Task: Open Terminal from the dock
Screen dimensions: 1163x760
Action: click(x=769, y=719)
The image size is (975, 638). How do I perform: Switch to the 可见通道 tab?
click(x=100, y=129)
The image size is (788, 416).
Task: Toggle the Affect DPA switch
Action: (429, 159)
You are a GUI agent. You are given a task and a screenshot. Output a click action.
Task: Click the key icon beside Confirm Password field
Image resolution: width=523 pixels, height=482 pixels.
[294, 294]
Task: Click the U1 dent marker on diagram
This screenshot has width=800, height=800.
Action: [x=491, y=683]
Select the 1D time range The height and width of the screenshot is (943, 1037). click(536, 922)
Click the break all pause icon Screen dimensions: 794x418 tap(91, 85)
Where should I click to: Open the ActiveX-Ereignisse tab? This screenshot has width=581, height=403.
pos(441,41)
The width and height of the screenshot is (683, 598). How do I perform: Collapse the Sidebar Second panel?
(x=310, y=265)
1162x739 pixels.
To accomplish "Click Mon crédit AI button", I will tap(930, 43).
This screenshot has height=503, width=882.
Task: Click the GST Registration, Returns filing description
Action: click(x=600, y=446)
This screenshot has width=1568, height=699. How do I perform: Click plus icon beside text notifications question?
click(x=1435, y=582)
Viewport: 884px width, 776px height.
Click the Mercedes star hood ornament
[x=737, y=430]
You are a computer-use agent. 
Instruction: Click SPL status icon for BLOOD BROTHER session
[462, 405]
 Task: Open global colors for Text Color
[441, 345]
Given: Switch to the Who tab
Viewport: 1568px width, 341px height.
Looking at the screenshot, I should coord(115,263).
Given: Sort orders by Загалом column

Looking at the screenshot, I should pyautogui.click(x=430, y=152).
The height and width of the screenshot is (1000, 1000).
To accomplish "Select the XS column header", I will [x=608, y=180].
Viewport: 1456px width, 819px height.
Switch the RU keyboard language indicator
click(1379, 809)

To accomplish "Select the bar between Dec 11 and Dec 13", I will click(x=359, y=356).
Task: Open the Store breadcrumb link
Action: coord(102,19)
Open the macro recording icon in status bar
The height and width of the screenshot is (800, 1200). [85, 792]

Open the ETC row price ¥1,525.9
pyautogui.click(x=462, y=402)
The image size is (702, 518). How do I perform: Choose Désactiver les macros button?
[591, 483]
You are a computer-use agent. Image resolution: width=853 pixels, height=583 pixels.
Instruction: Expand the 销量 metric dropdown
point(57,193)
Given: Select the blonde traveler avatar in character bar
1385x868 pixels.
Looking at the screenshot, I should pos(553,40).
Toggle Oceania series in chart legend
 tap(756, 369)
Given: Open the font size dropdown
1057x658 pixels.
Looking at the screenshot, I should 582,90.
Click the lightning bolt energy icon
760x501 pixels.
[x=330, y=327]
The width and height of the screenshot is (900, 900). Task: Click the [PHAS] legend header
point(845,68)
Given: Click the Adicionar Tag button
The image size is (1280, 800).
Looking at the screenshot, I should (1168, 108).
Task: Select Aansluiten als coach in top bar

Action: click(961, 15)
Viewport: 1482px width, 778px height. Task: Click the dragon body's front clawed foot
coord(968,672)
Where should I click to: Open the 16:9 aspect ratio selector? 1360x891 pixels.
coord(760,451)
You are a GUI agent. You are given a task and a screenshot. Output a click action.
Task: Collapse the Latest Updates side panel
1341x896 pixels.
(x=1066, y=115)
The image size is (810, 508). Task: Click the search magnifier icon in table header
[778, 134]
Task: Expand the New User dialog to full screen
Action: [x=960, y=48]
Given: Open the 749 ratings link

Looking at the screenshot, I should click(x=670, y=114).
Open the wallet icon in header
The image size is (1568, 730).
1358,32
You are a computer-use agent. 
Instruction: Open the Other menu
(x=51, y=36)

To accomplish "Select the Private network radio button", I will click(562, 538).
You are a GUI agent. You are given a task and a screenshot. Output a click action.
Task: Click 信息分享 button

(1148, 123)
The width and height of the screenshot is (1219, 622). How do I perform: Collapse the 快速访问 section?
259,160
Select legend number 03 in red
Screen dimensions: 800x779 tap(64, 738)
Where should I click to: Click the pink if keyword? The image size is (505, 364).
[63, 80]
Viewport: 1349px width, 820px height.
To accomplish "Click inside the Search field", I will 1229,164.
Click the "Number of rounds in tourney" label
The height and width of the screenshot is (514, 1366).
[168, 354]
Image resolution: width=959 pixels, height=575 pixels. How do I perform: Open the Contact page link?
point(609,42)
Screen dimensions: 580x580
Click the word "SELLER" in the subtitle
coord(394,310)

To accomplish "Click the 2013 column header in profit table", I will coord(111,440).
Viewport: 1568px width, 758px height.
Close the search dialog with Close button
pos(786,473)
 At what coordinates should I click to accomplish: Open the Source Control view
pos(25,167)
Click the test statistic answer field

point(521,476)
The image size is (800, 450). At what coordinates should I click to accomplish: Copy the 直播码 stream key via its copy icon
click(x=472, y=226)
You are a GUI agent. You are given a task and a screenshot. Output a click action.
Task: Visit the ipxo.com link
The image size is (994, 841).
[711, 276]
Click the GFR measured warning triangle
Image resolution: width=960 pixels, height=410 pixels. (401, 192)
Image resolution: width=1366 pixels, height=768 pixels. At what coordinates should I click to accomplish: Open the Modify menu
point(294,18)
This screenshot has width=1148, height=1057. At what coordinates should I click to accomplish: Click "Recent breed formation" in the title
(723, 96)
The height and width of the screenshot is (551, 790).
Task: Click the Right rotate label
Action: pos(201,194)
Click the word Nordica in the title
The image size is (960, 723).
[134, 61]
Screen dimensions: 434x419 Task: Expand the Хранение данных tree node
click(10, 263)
──────────────────────────────
* Task requirements:
None of the lines before the one containing "Screen dimensions: 580x580" belong in the answer; reproduce that line and all later lines of the records exactly.

* Result of this exercise:
Screen dimensions: 580x580
Click the word "SELLER" in the subtitle
coord(394,310)

To accomplish "Click the 2013 column header in profit table", I will coord(111,440).
Viewport: 1568px width, 758px height.
Close the search dialog with Close button
pos(786,473)
 At what coordinates should I click to accomplish: Open the Source Control view
pos(25,167)
Click the test statistic answer field

point(521,476)
The image size is (800, 450). At what coordinates should I click to accomplish: Copy the 直播码 stream key via its copy icon
click(x=472, y=226)
You are a GUI agent. You are given a task and a screenshot. Output a click action.
Task: Visit the ipxo.com link
The image size is (994, 841).
[711, 276]
Click the GFR measured warning triangle
Image resolution: width=960 pixels, height=410 pixels. (401, 192)
Image resolution: width=1366 pixels, height=768 pixels. At what coordinates should I click to accomplish: Open the Modify menu
point(294,18)
This screenshot has width=1148, height=1057. At what coordinates should I click to accomplish: Click "Recent breed formation" in the title
(723, 96)
The height and width of the screenshot is (551, 790).
Task: Click the Right rotate label
Action: pos(201,194)
Click the word Nordica in the title
The image size is (960, 723).
[134, 61]
Screen dimensions: 434x419 Task: Expand the Хранение данных tree node
click(10, 263)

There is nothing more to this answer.